My new book “Solar Dividends” actually has an origin story. It goes like this. While writing my previous book “Power Shift”, which is about how we can transition from fossil fuels to renewable energy, I was trying to figure out how much renewable energy we would need. That is, if we managed to transition 100% to solar and wind, how much would we actually need to install to run a modern civilization? I wanted to show that it was not such a ridiculous number that it would be impossible to accomplish.

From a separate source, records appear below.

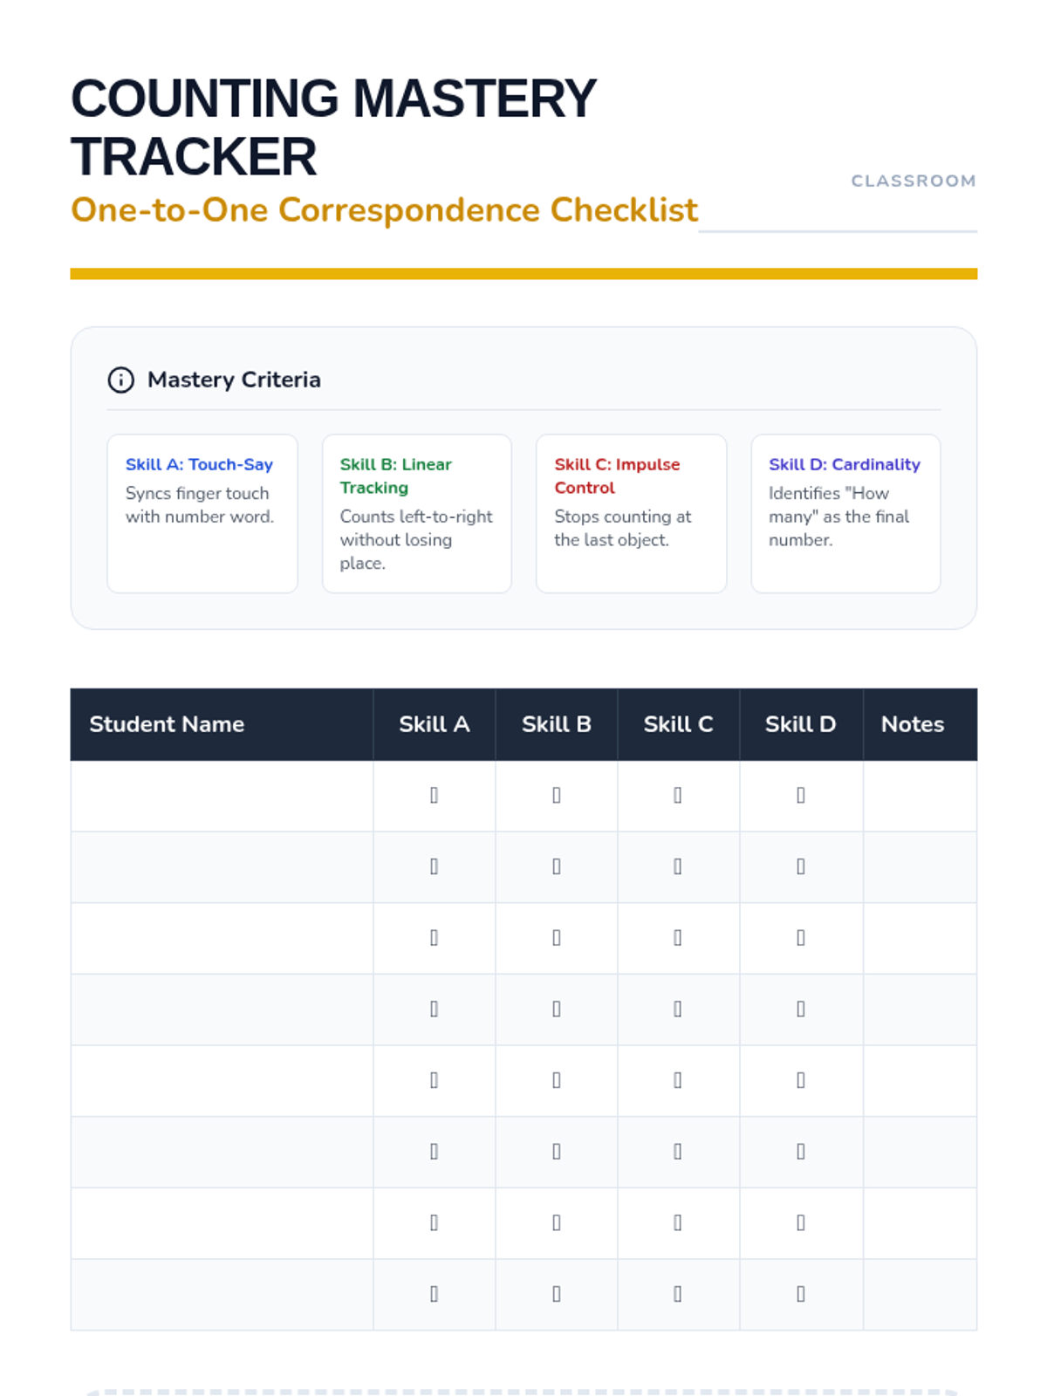1047x1396 pixels.
Task: Check Skill A box in last student row
Action: (434, 1294)
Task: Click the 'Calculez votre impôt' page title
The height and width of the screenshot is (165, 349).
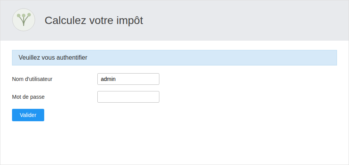Action: (94, 21)
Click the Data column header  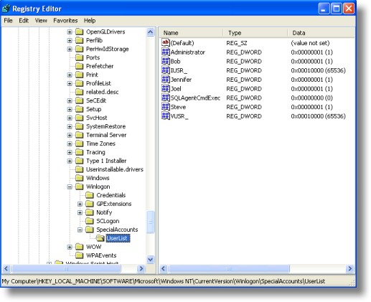[321, 33]
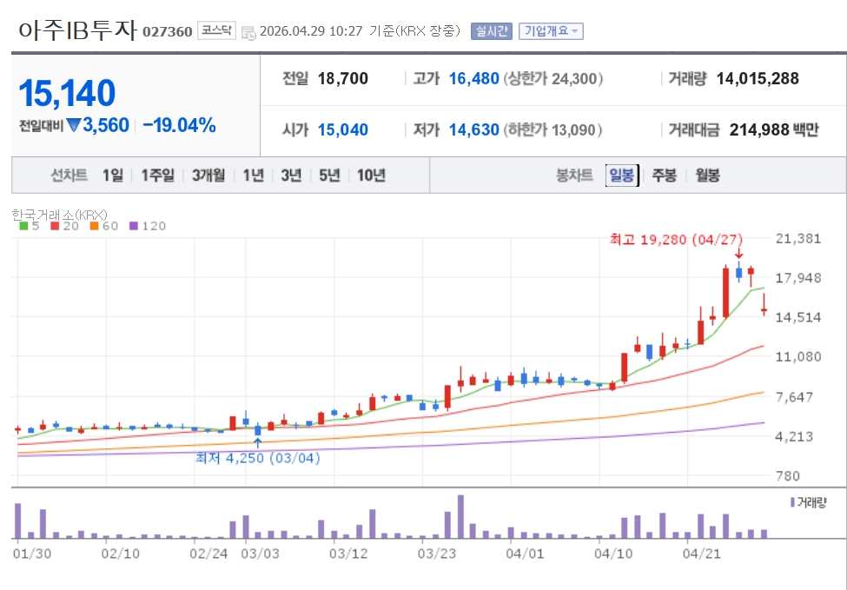Click the orange 60-day moving average swatch

point(94,226)
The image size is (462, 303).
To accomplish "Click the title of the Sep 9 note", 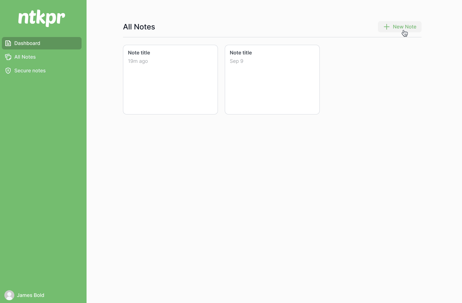I will pos(241,53).
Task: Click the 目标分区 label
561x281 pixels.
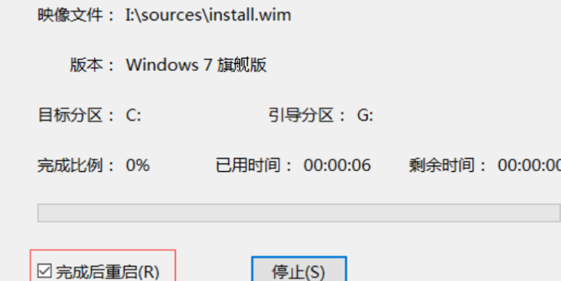Action: (x=70, y=115)
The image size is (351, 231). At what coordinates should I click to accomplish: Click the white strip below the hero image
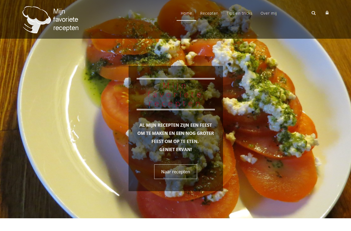176,225
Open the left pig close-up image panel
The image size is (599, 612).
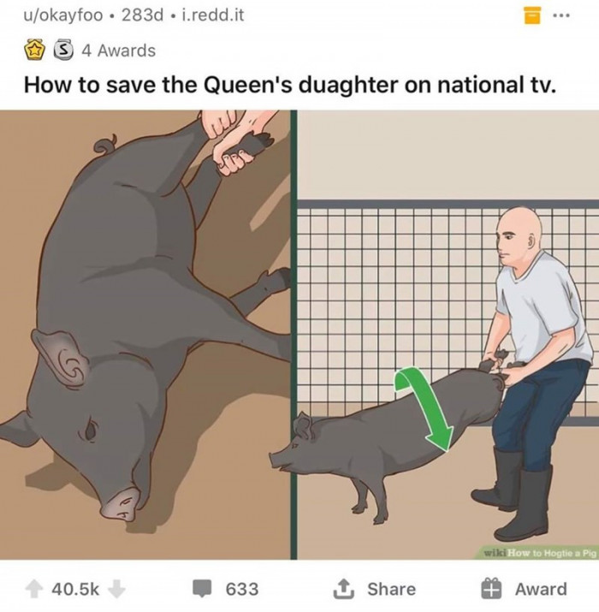point(145,335)
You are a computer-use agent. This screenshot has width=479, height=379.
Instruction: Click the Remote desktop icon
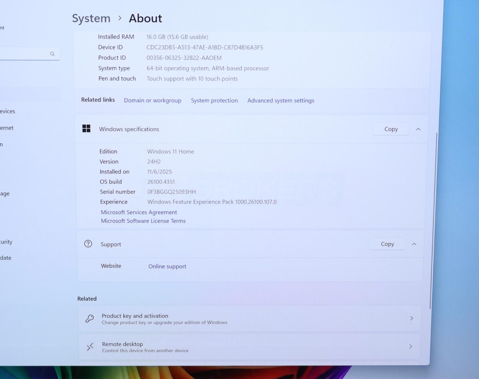point(90,347)
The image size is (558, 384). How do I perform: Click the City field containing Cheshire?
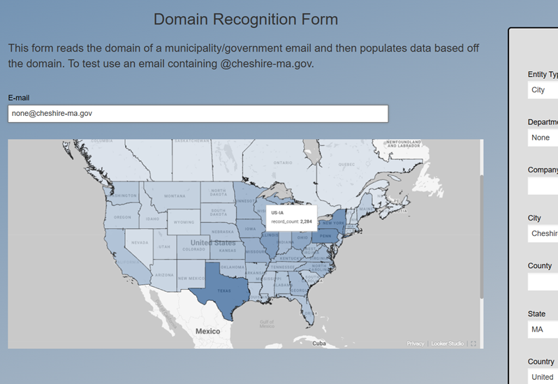[x=543, y=233]
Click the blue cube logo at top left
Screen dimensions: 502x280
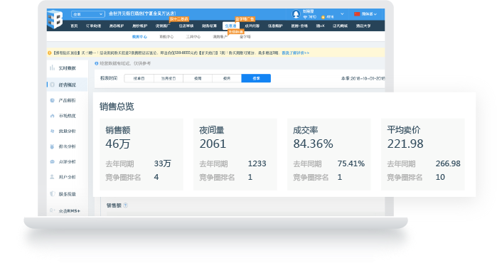55,19
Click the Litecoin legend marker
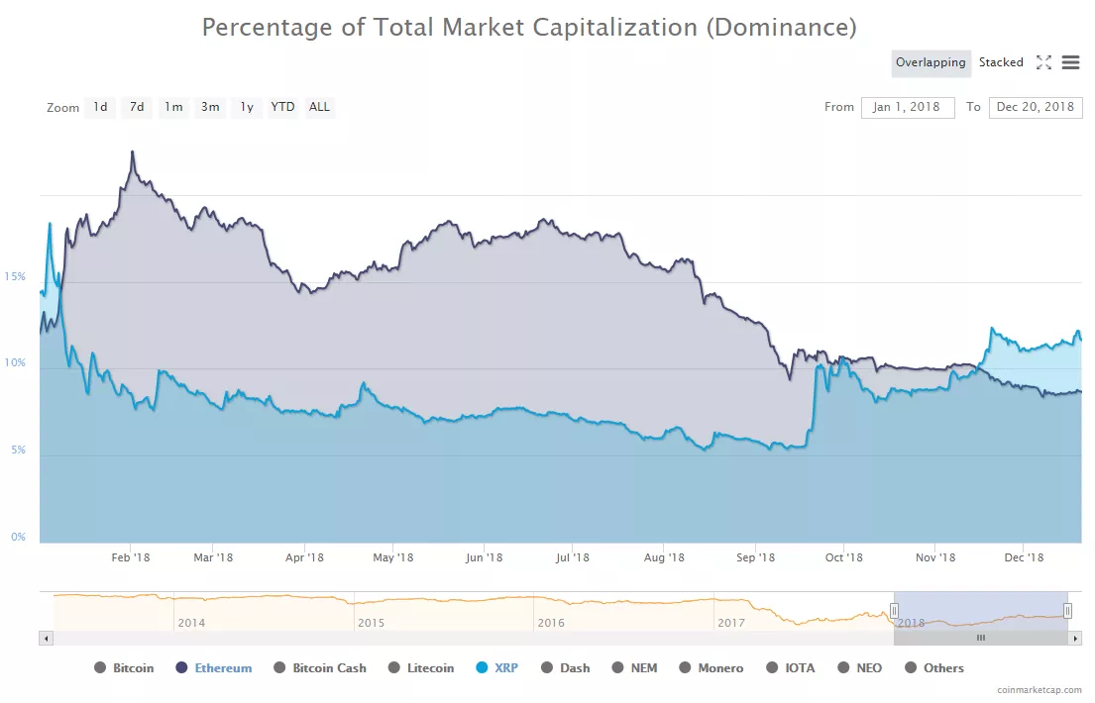Screen dimensions: 1095x703 click(394, 668)
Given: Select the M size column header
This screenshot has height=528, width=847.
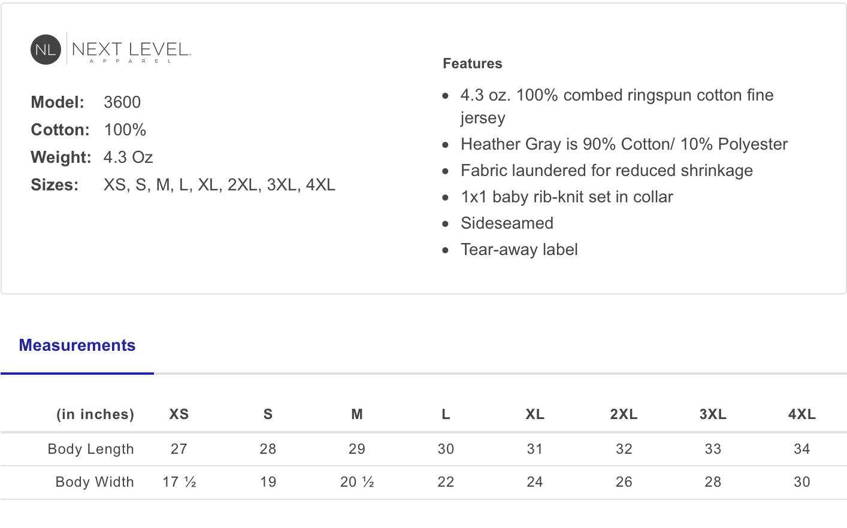Looking at the screenshot, I should 357,414.
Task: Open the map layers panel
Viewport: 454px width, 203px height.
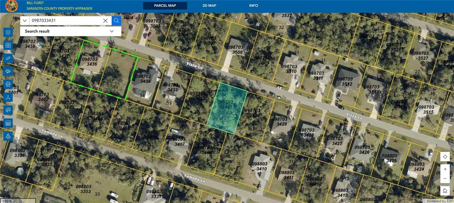Action: point(8,33)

I had to take into account population growth, improvements in energy efficiency, delivering energy services to all people, and the intermittent nature of solar and wind. I calculated that for the solar PV component of such a future energy system, we would need to install 100 terawatts of panels, that is, 100 trillion watts. Such a huge number is hard to relate to, so I looked at how much that would be per person, to put it on a human scale. By 2070 our population is expected to be 10 billion, so dividing 100 trillion by 10 billion, I got 10,000 watts per person. So I concluded that if we installed 10 kilowatts of PV for each person on the planet, we would have enough energy to run a modern world economy, including all industry, commerce and transportation.
That’s when the lightbulb over my head lit up: why not just give everyone a 10 kilowatt PV system? Nah, that’s crazy, I thought. But the idea stuck in my head, and I spent the next four years working out exactly how we could do that, and the result is my new book “Solar Dividends”.